Copy out the lines below word for word, from the line with "Inhalt (320, 178)" up to and including the line with "https://www.instagram.com/hallanband (79, 284)". Leave out the pictures.

- **Provided data**:
** Start **
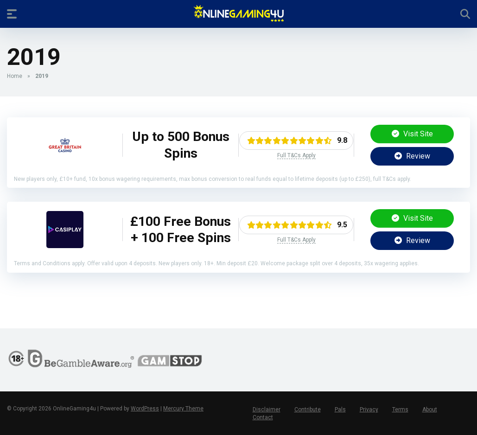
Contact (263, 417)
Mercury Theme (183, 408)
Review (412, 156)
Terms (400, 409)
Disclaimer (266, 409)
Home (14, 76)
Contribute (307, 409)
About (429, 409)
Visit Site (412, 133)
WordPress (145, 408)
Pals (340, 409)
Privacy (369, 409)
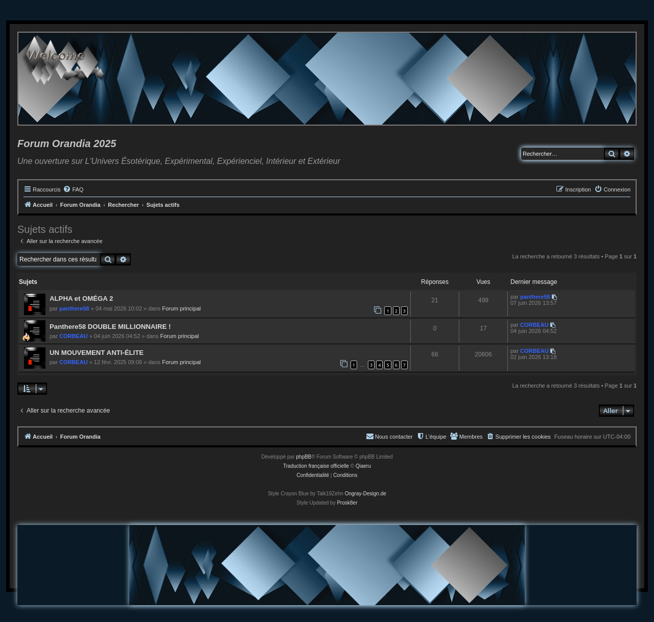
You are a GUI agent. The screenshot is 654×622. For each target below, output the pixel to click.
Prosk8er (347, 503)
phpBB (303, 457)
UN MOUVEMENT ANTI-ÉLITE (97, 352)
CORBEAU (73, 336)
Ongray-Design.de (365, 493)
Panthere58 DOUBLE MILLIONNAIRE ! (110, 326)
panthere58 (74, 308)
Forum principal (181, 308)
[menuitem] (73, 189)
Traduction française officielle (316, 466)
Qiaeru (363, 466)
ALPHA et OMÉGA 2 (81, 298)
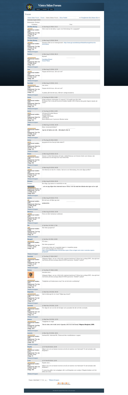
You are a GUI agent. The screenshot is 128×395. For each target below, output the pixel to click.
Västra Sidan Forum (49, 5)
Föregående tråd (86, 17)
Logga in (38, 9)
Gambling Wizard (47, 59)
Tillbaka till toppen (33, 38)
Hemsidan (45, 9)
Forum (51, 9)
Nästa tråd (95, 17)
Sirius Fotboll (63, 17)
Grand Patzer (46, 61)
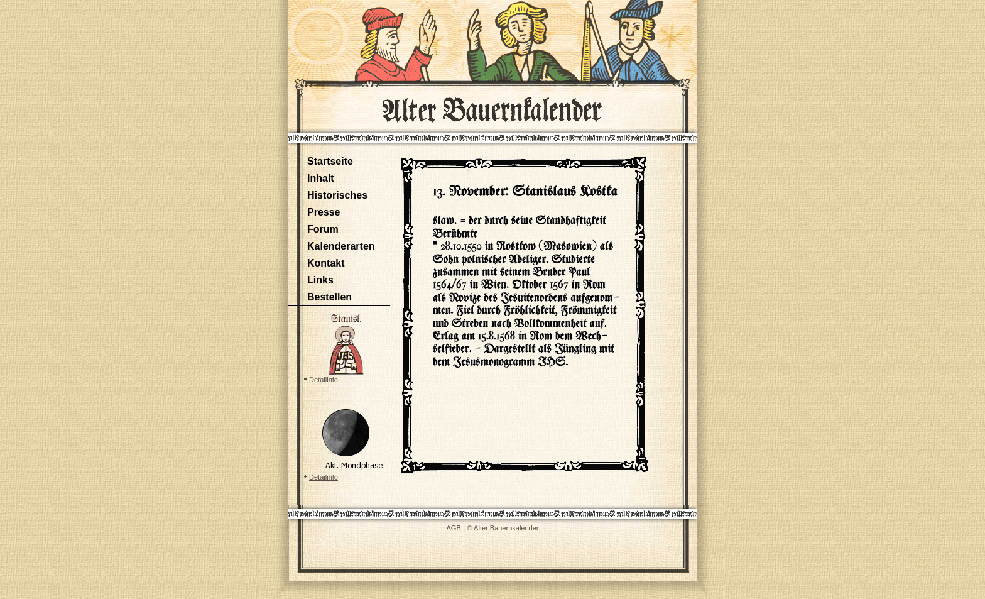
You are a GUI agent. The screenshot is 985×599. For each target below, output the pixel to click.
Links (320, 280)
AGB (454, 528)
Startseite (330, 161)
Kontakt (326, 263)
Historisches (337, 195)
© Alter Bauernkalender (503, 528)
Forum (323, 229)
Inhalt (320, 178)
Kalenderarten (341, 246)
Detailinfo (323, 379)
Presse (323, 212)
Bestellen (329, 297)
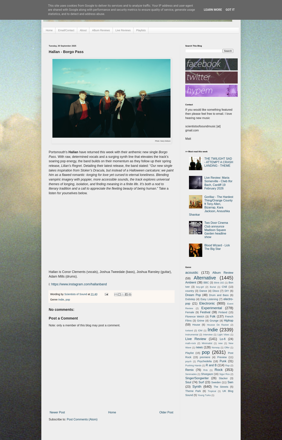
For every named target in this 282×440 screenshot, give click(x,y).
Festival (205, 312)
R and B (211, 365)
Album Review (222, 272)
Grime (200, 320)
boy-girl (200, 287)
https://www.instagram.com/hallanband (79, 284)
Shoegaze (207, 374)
** End **
** Start **
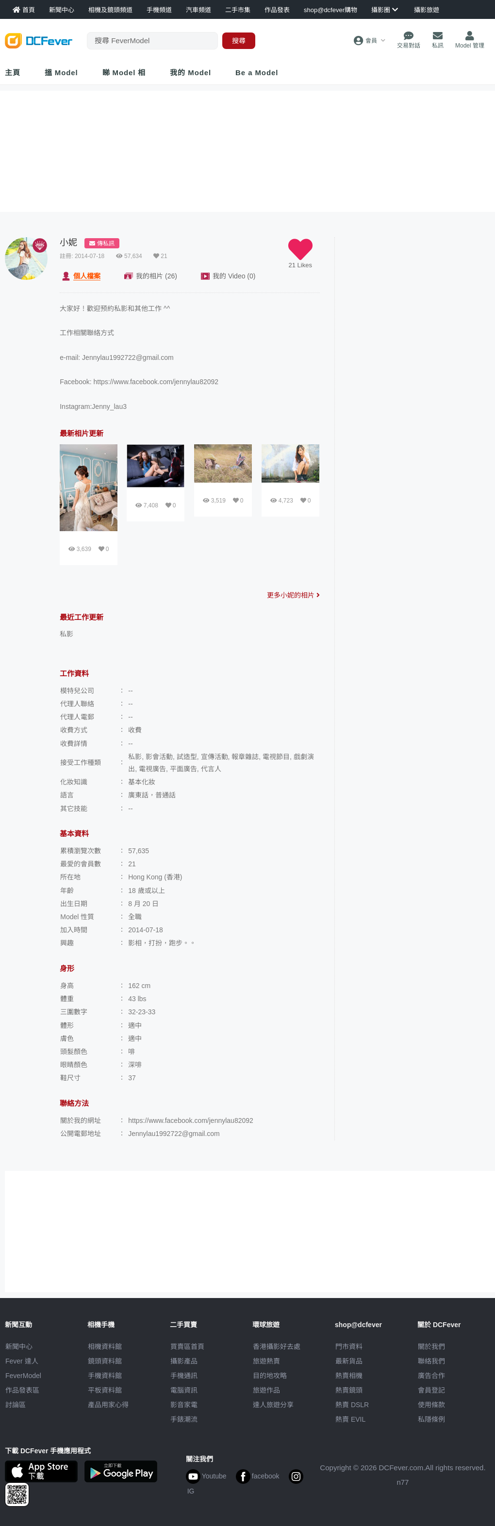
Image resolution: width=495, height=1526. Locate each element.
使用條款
** End **
- **Worked answer**:
Inhalt (320, 178)
Kalenderarten (341, 246)
Detailinfo (323, 379)
Presse (323, 212)
Bestellen (329, 297)
For every named target in this 282×440 screenshot, give click(x,y).
Festival (205, 312)
R and B (211, 365)
Album Review (222, 272)
Grime (200, 320)
boy-girl (200, 287)
https://www.instagram.com/hallanband (79, 284)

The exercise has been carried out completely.